INPUT MATERIAL =>

--- --- ---

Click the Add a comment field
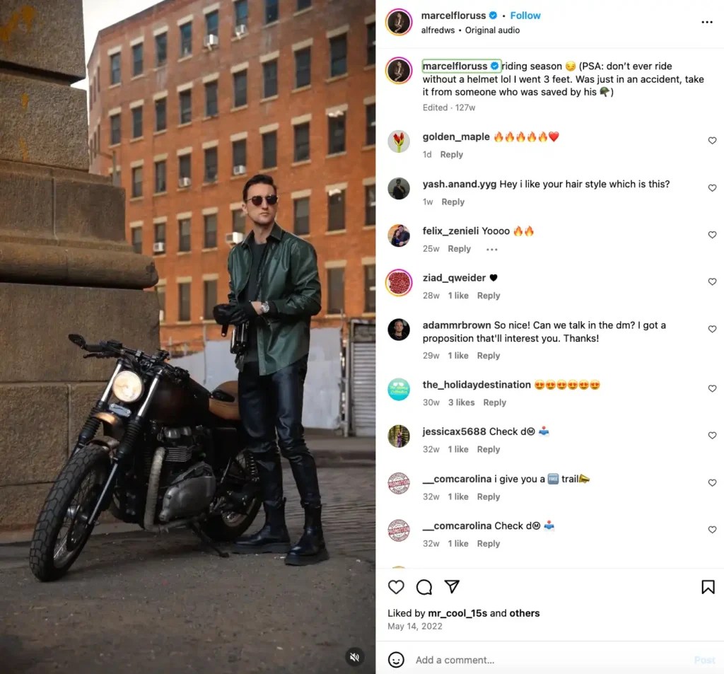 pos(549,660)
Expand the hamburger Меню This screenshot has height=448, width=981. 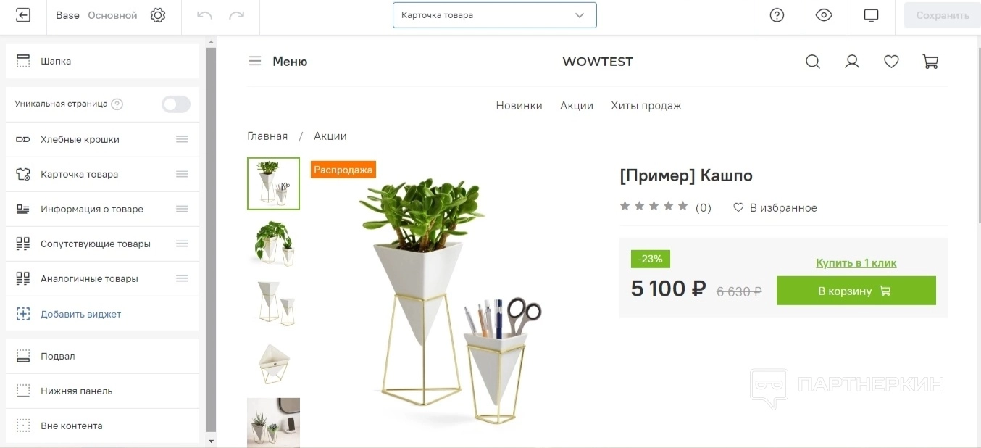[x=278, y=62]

--- --- ---

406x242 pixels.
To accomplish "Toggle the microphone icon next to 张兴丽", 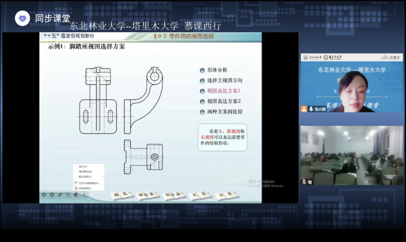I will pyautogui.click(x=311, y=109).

--- --- ---

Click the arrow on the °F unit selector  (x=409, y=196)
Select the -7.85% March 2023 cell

--- --- ---

Can you print the rows between the line containing "Click the arrow" and the line containing "Select the -7.85% March 2023 cell", inclusive, exactly as they appear?

Click the arrow on the °F unit selector  (x=409, y=196)
Select the -7.85% March 2023 cell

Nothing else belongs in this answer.